One, known as the “Gas Stove Protection and Freedom Act” and introduced by Republican Rep. Kelly Armstrong of North Dakota, would prevent the CPSC from enacting any regulations that would prohibit the sale of gas stoves, “substantially” increase their price or make them unavailable due to the type of fuel consumed. Another bill from Rep. Debbie Lesko (R-Ariz.) called the “Save Our Gas Stoves Act” would block DOE from finalizing its proposed energy conservation rules for gas stoves.
The two bills passed the House in June. Some of the nation’s largest gas utilities sent representatives to Capitol Hill to lobby on the measures this year, although federal disclosures do not specify what position the companies took.
The utilities include companies like Xcel Energy Inc., National Grid PLC, CenterPoint Energy Inc., Puget Sound Energy Inc. and others spanning across each of the country’s major regions.
They also include the American Gas Association, a trade group whose utility members deliver around 96 percent of the natural gas used by U.S. homes and businesses. The AGA listed five gas stove bills on a second-quarter lobbying disclosure.
“Customers should have choices about the energy they use for all of their household and business needs,” wrote Jennifer O’Shea, a spokesperson for the AGA, in an emailed statement.
After the House passed the “Save Our Gas Stoves Act,” the AGA issued a statement congratulating the House on the vote. “Customers deserve the right to choose the appliances that are right for them and their families,” said Karen Harbert, the group’s president and CEO, in the June 14 statement.
Another large utility that listed gas stove bills as an issue on their public disclosures, CenterPoint Energy, has elsewhere pledged its support for the “Save Our Gas Stoves Act.”
CenterPoint’s executive vice president for government affairs, Jason Ryan, wrote in a May 16 letter to Rep. Michael Burgess (R-Texas) that the legislation “would allow our gas customers to continue to choose natural gas, whatever the reason, for cooking purposes.” DOE’s proposed rules had “the effect of severely limiting customer choice when it comes to gas stoves,” he added.

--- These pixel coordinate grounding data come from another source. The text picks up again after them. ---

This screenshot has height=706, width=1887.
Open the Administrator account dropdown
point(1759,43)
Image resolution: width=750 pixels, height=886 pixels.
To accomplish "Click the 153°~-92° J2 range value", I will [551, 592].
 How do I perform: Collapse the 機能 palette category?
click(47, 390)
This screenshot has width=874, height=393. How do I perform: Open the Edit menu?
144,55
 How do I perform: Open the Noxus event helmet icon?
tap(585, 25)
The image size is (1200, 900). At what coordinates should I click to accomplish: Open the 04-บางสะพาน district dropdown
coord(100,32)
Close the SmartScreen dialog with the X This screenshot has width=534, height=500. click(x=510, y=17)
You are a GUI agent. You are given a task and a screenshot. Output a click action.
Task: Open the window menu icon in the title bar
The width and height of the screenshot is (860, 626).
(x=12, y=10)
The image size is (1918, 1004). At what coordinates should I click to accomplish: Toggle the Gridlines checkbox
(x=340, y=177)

“We believe it is important for our congressional offices to have an understanding of the impact regulation or legislation may have on customer fuel choice,” said John Sousa, a spokesperson for CenterPoint.
Other utilities that lobbied this year on gas stove bills declined to provide details on their stance.
For instance, Puget Sound Energy reported lobbying on “any [effect] on gas stove use,” listing five House and Senate bills and one House amendment in a disclosure for the first quarter on 2023.
Melanie Coon, a spokesperson for Puget Sound Energy, wrote in an email that the company had made its obligatory lobbying disclosures “in a spirit of transparency,” adding that the disclosures “do not imply a stated position.”
The gas stove bills also attracted attention from lobbyists representing environmental groups that favor phase-outs of fossil fuel appliances, including Earthjustice, the League of Conservation Voters and the American Lung Association. Those groups all listed the “Save Our Gas Stoves Act” and “Gas Stove Protection and Freedom Act” in recent disclosures.